START DATA TO PROCESS

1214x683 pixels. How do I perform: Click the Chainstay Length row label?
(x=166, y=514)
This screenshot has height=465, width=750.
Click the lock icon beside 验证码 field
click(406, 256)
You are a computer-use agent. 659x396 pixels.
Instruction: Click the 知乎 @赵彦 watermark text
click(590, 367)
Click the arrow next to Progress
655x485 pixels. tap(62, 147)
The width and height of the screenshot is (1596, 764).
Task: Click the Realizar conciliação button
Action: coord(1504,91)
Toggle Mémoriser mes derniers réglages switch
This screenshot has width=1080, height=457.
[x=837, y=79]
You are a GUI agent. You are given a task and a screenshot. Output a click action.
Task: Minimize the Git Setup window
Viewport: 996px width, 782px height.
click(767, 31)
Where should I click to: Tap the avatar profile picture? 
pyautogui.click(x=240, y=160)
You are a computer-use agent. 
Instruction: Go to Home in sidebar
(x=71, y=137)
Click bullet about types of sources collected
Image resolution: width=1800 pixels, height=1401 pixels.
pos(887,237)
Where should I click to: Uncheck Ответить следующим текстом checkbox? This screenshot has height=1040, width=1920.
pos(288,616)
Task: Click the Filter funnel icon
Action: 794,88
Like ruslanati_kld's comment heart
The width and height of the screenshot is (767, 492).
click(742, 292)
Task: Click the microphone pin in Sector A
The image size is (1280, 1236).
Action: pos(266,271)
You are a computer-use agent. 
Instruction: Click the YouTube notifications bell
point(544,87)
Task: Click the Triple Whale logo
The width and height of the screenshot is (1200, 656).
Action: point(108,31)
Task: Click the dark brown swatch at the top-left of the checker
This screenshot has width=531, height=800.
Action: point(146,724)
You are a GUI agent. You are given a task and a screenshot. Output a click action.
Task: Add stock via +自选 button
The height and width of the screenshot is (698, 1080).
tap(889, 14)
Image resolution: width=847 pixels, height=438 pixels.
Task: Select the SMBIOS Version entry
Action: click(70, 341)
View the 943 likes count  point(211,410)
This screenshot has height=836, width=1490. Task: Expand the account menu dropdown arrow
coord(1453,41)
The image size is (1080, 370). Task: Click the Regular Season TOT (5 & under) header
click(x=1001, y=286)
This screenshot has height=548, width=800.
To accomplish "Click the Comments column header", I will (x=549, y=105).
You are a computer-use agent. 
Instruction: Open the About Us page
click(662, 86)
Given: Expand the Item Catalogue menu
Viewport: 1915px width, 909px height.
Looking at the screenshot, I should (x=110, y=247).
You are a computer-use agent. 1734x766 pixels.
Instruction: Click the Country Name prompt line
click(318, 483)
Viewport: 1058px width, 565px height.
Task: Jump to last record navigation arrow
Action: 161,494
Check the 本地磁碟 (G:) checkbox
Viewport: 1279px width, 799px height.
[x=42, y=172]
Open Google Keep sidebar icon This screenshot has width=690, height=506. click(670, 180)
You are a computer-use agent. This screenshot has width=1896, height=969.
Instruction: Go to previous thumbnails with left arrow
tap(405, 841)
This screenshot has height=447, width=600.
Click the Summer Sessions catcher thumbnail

END DATA TO PROCESS

YOUR ASSIGNMENT: All entries are to be repeated exactly and completely.

WRITTEN REPLY:
1214x683 pixels. How do I perform: Click the Chainstay Length row label?
(x=166, y=514)
This screenshot has height=465, width=750.
Click the lock icon beside 验证码 field
click(406, 256)
You are a computer-use agent. 659x396 pixels.
Instruction: Click the 知乎 @赵彦 watermark text
click(590, 367)
Click the arrow next to Progress
655x485 pixels. tap(62, 147)
The width and height of the screenshot is (1596, 764).
Task: Click the Realizar conciliação button
Action: coord(1504,91)
Toggle Mémoriser mes derniers réglages switch
This screenshot has width=1080, height=457.
[x=837, y=79]
You are a GUI agent. You are given a task and a screenshot. Output a click action.
Task: Minimize the Git Setup window
Viewport: 996px width, 782px height.
click(767, 31)
Where should I click to: Tap the avatar profile picture? 
pyautogui.click(x=240, y=160)
You are a computer-use agent. 
Instruction: Go to Home in sidebar
(x=71, y=137)
Click bullet about types of sources collected
Image resolution: width=1800 pixels, height=1401 pixels.
pos(887,237)
Where should I click to: Uncheck Ответить следующим текстом checkbox? This screenshot has height=1040, width=1920.
pos(288,616)
Task: Click the Filter funnel icon
Action: 794,88
Like ruslanati_kld's comment heart
The width and height of the screenshot is (767, 492).
click(742, 292)
Task: Click the microphone pin in Sector A
The image size is (1280, 1236).
Action: pos(266,271)
You are a computer-use agent. 
Instruction: Click the YouTube notifications bell
point(544,87)
Task: Click the Triple Whale logo
The width and height of the screenshot is (1200, 656).
Action: point(108,31)
Task: Click the dark brown swatch at the top-left of the checker
This screenshot has width=531, height=800.
Action: point(146,724)
You are a GUI agent. You are given a task and a screenshot. Output a click action.
Task: Add stock via +自选 button
The height and width of the screenshot is (698, 1080).
tap(889, 14)
Image resolution: width=847 pixels, height=438 pixels.
Task: Select the SMBIOS Version entry
Action: click(70, 341)
View the 943 likes count  point(211,410)
This screenshot has height=836, width=1490. Task: Expand the account menu dropdown arrow
coord(1453,41)
The image size is (1080, 370). Task: Click the Regular Season TOT (5 & under) header
click(x=1001, y=286)
This screenshot has height=548, width=800.
To accomplish "Click the Comments column header", I will (x=549, y=105).
You are a computer-use agent. 
Instruction: Open the About Us page
click(662, 86)
Given: Expand the Item Catalogue menu
Viewport: 1915px width, 909px height.
Looking at the screenshot, I should (x=110, y=247).
You are a computer-use agent. 1734x766 pixels.
Instruction: Click the Country Name prompt line
click(318, 483)
Viewport: 1058px width, 565px height.
Task: Jump to last record navigation arrow
Action: 161,494
Check the 本地磁碟 (G:) checkbox
Viewport: 1279px width, 799px height.
[x=42, y=172]
Open Google Keep sidebar icon This screenshot has width=690, height=506. click(670, 180)
You are a computer-use agent. This screenshot has width=1896, height=969.
Instruction: Go to previous thumbnails with left arrow
tap(405, 841)
This screenshot has height=447, width=600.
Click the Summer Sessions catcher thumbnail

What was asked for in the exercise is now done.